---- Data shown

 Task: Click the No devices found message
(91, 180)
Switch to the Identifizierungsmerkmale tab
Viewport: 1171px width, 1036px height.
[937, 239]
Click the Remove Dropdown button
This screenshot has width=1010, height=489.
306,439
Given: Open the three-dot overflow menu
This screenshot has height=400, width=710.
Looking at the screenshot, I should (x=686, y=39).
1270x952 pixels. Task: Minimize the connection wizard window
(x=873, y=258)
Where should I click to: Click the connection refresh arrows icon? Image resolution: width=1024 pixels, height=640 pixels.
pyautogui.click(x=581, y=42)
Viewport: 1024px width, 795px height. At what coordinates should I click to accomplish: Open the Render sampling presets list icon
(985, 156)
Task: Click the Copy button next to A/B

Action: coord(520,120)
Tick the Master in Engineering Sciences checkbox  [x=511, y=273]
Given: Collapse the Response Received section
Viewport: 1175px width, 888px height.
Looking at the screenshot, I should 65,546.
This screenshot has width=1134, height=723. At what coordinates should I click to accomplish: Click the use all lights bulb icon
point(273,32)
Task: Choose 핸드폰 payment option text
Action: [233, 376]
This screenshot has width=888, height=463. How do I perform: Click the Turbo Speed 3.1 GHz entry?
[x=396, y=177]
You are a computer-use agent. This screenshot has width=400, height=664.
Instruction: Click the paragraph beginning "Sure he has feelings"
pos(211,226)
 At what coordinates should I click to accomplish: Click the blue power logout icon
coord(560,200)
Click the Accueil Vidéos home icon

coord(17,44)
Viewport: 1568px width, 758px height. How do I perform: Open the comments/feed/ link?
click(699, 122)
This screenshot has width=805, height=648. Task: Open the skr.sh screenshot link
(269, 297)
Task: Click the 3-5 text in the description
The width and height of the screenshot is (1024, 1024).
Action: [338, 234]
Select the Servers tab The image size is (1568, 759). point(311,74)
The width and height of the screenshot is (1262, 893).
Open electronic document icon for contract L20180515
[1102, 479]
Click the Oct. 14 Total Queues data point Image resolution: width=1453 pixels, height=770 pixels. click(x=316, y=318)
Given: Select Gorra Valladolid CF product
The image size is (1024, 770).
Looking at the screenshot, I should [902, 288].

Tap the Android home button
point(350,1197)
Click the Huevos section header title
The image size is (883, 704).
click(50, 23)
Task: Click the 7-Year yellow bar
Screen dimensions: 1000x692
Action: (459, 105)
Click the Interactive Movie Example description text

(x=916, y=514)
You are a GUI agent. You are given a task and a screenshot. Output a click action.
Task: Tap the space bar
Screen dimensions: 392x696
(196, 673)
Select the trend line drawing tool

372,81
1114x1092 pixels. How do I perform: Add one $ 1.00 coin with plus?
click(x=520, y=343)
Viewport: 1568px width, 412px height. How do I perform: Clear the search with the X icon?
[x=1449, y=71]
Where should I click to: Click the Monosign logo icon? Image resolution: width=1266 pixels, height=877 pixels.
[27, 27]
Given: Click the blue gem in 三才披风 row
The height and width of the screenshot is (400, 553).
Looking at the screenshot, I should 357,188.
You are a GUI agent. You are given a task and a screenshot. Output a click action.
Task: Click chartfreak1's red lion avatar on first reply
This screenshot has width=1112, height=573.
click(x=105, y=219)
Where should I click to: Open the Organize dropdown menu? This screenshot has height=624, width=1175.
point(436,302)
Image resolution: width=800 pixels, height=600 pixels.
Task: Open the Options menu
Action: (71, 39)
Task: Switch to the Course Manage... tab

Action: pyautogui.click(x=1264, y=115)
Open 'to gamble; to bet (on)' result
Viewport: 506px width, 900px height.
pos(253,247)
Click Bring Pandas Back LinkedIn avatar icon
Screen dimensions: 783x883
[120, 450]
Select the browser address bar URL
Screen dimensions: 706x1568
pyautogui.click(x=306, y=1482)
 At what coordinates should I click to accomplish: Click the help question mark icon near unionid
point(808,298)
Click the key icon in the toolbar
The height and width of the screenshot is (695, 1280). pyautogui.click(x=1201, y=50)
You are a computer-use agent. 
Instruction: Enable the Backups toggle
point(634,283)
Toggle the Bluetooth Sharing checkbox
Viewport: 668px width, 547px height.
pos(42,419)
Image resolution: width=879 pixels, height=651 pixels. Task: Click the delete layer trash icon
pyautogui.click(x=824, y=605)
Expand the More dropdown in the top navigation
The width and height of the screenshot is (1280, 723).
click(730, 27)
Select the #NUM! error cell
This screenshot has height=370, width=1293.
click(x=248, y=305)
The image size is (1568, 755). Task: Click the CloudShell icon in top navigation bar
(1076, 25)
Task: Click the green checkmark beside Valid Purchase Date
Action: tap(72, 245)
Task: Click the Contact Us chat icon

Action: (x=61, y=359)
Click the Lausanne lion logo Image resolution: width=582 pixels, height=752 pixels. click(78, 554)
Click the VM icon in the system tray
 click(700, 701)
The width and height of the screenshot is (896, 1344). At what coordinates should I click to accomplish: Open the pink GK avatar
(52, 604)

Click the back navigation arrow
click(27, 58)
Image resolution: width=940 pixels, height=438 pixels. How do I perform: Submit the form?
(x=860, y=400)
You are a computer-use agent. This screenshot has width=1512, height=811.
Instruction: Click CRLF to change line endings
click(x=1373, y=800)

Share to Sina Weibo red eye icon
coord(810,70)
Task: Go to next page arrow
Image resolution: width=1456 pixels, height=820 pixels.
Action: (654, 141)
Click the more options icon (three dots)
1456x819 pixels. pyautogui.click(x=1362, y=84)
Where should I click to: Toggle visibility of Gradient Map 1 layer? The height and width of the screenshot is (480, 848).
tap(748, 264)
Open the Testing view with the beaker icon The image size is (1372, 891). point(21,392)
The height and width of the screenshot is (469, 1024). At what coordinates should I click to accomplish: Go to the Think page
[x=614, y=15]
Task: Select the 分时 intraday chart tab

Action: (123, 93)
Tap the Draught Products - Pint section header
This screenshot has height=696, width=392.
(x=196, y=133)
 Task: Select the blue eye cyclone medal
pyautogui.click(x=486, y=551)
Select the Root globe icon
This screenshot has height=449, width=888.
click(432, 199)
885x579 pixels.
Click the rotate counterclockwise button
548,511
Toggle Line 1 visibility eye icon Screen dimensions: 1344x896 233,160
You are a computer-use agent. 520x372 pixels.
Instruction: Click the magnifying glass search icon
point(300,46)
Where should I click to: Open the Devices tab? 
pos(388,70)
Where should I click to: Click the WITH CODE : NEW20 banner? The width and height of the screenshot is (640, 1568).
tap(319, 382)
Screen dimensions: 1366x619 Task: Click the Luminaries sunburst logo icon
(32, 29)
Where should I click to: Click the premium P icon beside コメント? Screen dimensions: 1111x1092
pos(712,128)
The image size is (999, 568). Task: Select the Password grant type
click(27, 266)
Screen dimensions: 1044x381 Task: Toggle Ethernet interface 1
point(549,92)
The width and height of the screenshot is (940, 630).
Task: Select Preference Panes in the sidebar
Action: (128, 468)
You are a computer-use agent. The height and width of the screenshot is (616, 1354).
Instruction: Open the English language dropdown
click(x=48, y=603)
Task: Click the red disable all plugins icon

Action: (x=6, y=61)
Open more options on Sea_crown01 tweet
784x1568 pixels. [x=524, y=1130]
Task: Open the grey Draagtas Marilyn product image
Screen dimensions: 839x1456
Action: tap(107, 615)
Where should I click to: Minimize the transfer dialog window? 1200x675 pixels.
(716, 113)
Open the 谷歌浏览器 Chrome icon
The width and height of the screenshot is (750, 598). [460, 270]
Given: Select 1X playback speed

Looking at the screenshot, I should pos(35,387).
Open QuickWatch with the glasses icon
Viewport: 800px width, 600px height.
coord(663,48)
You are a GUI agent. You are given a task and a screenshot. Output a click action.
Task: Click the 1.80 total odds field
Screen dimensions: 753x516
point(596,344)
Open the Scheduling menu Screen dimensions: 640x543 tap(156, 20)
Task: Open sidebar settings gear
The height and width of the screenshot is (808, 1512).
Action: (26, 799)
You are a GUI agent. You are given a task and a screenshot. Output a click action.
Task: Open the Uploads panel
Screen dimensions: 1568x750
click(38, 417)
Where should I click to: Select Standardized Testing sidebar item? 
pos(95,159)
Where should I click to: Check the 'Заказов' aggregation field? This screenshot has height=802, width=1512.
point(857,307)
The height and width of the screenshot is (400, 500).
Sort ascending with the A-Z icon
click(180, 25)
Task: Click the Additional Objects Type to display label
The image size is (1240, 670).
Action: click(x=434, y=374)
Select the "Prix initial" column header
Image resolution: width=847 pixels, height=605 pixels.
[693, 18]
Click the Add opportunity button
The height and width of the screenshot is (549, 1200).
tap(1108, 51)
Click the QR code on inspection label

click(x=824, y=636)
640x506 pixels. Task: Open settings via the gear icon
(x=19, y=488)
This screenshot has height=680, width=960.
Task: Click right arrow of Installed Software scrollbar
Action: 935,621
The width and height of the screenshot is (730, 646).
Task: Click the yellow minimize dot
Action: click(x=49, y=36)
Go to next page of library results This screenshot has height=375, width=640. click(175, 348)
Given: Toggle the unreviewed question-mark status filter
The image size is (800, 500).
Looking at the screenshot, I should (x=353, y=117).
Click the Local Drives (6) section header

--------

(Task brief): Print, exactly as written, the first line of the records above and each line after it until the line with "Given: Collapse the Response Received section", which is printed too.

(Finished task):
 Task: Click the No devices found message
(91, 180)
Switch to the Identifizierungsmerkmale tab
Viewport: 1171px width, 1036px height.
[937, 239]
Click the Remove Dropdown button
This screenshot has width=1010, height=489.
306,439
Given: Open the three-dot overflow menu
This screenshot has height=400, width=710.
Looking at the screenshot, I should (x=686, y=39).
1270x952 pixels. Task: Minimize the connection wizard window
(x=873, y=258)
Where should I click to: Click the connection refresh arrows icon? Image resolution: width=1024 pixels, height=640 pixels.
pyautogui.click(x=581, y=42)
Viewport: 1024px width, 795px height. At what coordinates should I click to accomplish: Open the Render sampling presets list icon
(985, 156)
Task: Click the Copy button next to A/B

Action: coord(520,120)
Tick the Master in Engineering Sciences checkbox  [x=511, y=273]
Given: Collapse the Response Received section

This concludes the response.